1. This is a notice of motion taken out by respondent 6 requiring the appellant to deposit in Court the sum of Rs. 2,750 being the amount of the costs of the original suit as settled & paid by the Official Assignee of Bombay respondent 6, to his attorneys, & such further amount as to this Hon’ble Court may seem adequate for the costs of the Official Assignee of this appeal. It appears that the suit from which this appeal is preferred was dismissed by Shah J. on 3-8-1950. The learned Judge directed the appellant, who-was the plff. in the suit, to pay the costs of respondent 6 who is the assignee of his estate. From that judgment the appellant has come in appeal.

2. The order for costs made by the learned Judge was that the plff. should pay the taxed costs of respondent 6. The costs have not yet been taxed, & needless to say, as the costs have not been taxed, no attempt has been made or could be made by respondent 6 to execute that order against, the appellant. Therefore, it cannot be said in this case that the appellant has failed to comply with the order of costs passed against him or is in any way in contempt in not carrying out that order of costs. What is urged against the appellant is that he is an undischarged insolvent, that if this appeal is prosecuted he will not be able to pay the costs of the suit, & that even the costs of the appeal which he has deposited, viz. Rs. 500, under the High Court Rules are not adequate & therefore further security for the costs of the appeal should be ordered against the appellant.

3. Now, a very salutary rule was laid down as far back as 1888 by Chief Justice Sargent in Ahmed v. Shaik Essa Kaliffa, 13 Bom. 458 There also an application was made for further security for costs of the appeal & also the costs of the original hearing. Mr. Inverarity, who appeared for the appellants pointed out to the Court that as for security for the costs of the trial Court the application was unprecedented. We have asked Mr. Maneksha who appears for the appellant in this case & who is a very senior member of the Bar whether he has any recollection of any such application having been made to the Court of Appeal, & Mr. Maneksha very fairly concedes that he is not aware of any such application. Neither I nor my brother is aware also of any such application having been made to this Court, or, if made having resulted in an order being made for security for costs of the hearing in the lower Court. Now, the principle that the learned Chief Justice laid down was that while accepting the fact that under Order XLI, Rule 10 it is entirely in the discretion of the Court to order

the appellant to give security for the coats of the lower Court, that discretion should only be exercised provided the Court of Appeal was satisfied that there was a vexatious determination on the part of the appellant not to pay the costs of the suit already ordered. The learned Chief Justice thought that that was a very exceptional circumstance which indicated a wilful determination on the part of the appellant not to obey the order of the Court. In that particular case the learned Chief Justice came to the conclusion that the plffs.-appellants were unable to pay the costs ordered. If so, according to the learned Chief Justice, there was nothing vexatious in their not obeying the order; it was their misfortune, not their fault; & therefore he refused to order security for the costs of the Court below. In this case we have not even reached the stage of the appellant refusing or failing to pay the costs ordered. As I just pointed out, as the costs have not been taxed, no question at this stage arises of a failure on the part of the appellant to pay the costs ordered. With regard to the further costs of appeal, the learned Chief Justice held that the sum of Rs. 500 fixed by the High Court Rules as security for costs of the appeal should be the only security which should ordinarily be ordered. Only in exceptional cases that rule should be departed from & the learned Chief Justice said that as far as he was concerned he had never departed from that ordinary rule. We do not see anything exceptional in this particular appeal which would induce us to depart from that rule.

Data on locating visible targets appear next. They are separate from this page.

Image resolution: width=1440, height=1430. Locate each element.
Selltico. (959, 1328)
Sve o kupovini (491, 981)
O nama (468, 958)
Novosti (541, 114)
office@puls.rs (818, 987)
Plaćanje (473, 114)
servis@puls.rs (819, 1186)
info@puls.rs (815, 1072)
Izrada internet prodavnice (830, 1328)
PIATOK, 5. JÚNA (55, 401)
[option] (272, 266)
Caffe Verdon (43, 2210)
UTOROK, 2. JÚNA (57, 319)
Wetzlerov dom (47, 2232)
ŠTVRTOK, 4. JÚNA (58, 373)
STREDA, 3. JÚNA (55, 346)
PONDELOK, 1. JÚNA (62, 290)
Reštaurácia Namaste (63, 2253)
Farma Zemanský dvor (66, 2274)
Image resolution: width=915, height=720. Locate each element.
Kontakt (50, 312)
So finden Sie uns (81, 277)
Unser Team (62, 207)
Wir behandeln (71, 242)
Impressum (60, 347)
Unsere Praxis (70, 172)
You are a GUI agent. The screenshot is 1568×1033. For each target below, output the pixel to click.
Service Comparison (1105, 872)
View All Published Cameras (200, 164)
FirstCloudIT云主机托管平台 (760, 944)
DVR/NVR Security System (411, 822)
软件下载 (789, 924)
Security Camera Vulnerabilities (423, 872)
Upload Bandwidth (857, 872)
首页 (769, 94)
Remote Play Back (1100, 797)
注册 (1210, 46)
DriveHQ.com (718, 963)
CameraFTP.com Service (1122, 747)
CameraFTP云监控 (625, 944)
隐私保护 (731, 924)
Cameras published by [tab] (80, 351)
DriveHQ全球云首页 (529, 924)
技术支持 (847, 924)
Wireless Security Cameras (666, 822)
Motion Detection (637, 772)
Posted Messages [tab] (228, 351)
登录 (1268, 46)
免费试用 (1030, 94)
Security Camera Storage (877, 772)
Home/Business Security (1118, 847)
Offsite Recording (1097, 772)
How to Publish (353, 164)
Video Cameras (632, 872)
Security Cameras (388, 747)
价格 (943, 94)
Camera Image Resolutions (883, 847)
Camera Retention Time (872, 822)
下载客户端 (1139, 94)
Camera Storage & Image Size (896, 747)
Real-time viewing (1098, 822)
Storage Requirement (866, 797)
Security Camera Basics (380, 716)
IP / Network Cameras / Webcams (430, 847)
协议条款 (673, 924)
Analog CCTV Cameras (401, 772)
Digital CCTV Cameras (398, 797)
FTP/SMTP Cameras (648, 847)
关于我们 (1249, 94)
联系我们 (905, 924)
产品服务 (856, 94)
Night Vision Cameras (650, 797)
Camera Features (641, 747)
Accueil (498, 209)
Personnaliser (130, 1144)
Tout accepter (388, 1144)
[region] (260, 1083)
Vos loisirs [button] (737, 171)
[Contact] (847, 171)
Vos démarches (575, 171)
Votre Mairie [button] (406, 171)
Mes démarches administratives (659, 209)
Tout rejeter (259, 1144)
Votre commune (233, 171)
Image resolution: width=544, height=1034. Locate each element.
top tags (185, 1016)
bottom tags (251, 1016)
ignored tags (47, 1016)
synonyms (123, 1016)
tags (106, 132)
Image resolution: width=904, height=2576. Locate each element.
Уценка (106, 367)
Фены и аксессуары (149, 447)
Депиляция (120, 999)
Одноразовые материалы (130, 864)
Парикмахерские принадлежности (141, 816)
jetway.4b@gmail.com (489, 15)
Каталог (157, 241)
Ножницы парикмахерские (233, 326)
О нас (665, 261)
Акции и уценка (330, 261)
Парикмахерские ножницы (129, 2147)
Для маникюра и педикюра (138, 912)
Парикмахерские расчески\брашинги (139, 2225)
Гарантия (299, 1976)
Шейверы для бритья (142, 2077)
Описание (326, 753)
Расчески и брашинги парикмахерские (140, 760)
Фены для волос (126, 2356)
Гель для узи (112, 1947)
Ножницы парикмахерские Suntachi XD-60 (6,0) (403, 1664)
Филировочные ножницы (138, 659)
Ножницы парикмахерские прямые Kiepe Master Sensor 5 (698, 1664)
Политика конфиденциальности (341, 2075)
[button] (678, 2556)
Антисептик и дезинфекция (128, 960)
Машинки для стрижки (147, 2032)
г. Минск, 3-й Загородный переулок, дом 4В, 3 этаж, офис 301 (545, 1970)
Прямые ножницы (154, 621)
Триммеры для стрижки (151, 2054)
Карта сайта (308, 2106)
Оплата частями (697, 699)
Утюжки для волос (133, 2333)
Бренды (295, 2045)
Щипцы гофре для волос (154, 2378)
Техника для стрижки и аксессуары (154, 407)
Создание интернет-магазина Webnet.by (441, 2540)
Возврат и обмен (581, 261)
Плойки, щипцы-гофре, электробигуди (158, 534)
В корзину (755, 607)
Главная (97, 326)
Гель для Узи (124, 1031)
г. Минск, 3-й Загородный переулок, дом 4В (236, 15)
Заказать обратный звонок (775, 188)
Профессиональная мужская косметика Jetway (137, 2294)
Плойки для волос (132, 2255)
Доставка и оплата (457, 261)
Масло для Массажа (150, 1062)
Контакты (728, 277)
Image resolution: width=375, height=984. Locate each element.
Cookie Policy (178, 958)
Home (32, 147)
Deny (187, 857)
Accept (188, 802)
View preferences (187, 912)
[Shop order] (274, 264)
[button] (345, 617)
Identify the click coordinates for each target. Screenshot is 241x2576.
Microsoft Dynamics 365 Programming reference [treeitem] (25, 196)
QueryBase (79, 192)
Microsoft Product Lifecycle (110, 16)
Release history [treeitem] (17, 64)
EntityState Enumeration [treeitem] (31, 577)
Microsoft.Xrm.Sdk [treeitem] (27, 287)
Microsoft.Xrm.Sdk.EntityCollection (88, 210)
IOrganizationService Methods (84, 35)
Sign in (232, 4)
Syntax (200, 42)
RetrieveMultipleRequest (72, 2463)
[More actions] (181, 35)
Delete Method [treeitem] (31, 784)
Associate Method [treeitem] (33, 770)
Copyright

4. Mr. Maneksha has relied on a judgment of the Calcutta High Court in Birendranath, v. Sultan Muwvayyid Zada, 53 cal. 117. The head-note on which Mr. Maneksha relies does not really do justice to the judgment of Chief Justice Rankin, & the head-note is this:

“Exception may be made for special reason, but it is the settled practice, if the respondent asks for it, to require security for costs to be given by an appellant, who would be unable through poverty to pay the respondent’s costs of the appeal, if it should be unsuccessful.”

As the head-note clearly indicates, this principle applies to costs of the appeal, & the learned Chief Justice in his judgment discusses the English cases which relate to security being given for the costs of the appeal & it is from those judgments that this principle is deduced. The head-note suggests as if the learned Chief Justice applied this principle to security for coats of the original suit. But when we actually turn to the judgment at p. 121, where the learned Chief Justice gives his decision after setting out the English cases, the learned Chief Justice says:

“In these circumstances, it appears to me that this is a prima facie case in which security for costs should be ordered;”

& when we turn to the facts of the case we find that in this case costs had been directed to be paid by the appellant, the appellant had failed

to pay the costs, execution proceedings had been
taken out in respect of certain taxed costs, &
they had not been realised. Therefore, it cannot
be said that in this particular case the principle
laid down by Chief Justice Sergant was departed
from. It would certainly not be a true or a sound
principle to lay down that wherever an appellant,
through poverty or through other inability, is
unable to pay the costs of the trial Court or
might be unable to pay even the costs of the appeal, he should be ordered to give security for
the costs which he has been ordered to pay of the
Court below. The better & sounder principle
seems to be the one enunciated by Chief Justice
Sergant.

5. Mr. Maneksha has also relied on a recent decision of Beaumont C. J. in Pratapgir Narsingirji v. Official Liquidator, Prahlad Mills. 40 Bom. L. R. 470. But that decision does not help Mr. Maneksha because that was a case where the appellant was residing out of British India. The position would have been very different if in this case the appellant was also residing out of British India. We are dealing with a case where the appellant is residing within the Dominion of India, we are called upon not to enforce a mandatory provision of the Code but a provision which is purely discretionary & the question is on what judicial principle we should exercise the discretion. It seems to me that the proper principle is that if we are, satisfied that the appellant is liable to pay certain costs ordered by the Court below & the appellant has contumaciously or wilfully failed to pay those costs, then the Court of Appeal would certainly exercise its discretion against the appellant & order him to deposit the costs of the trial Court.

6. Mr. Maneksha says that the present appeal is
a vexatious appeal and the appellants should not
be allowed to get away with it. But whether the
appeal is vexatious or not can only be decided
after the appeal has been heard. The appellant
has a right to appeal from the judgment of the
lower Court. He has exercised that right, & we
see no reason why we should compel him to give
security for the costs of respondent 6 of the suit
in the Court below.

7. The result is that the motion fails & is dismissed with costs.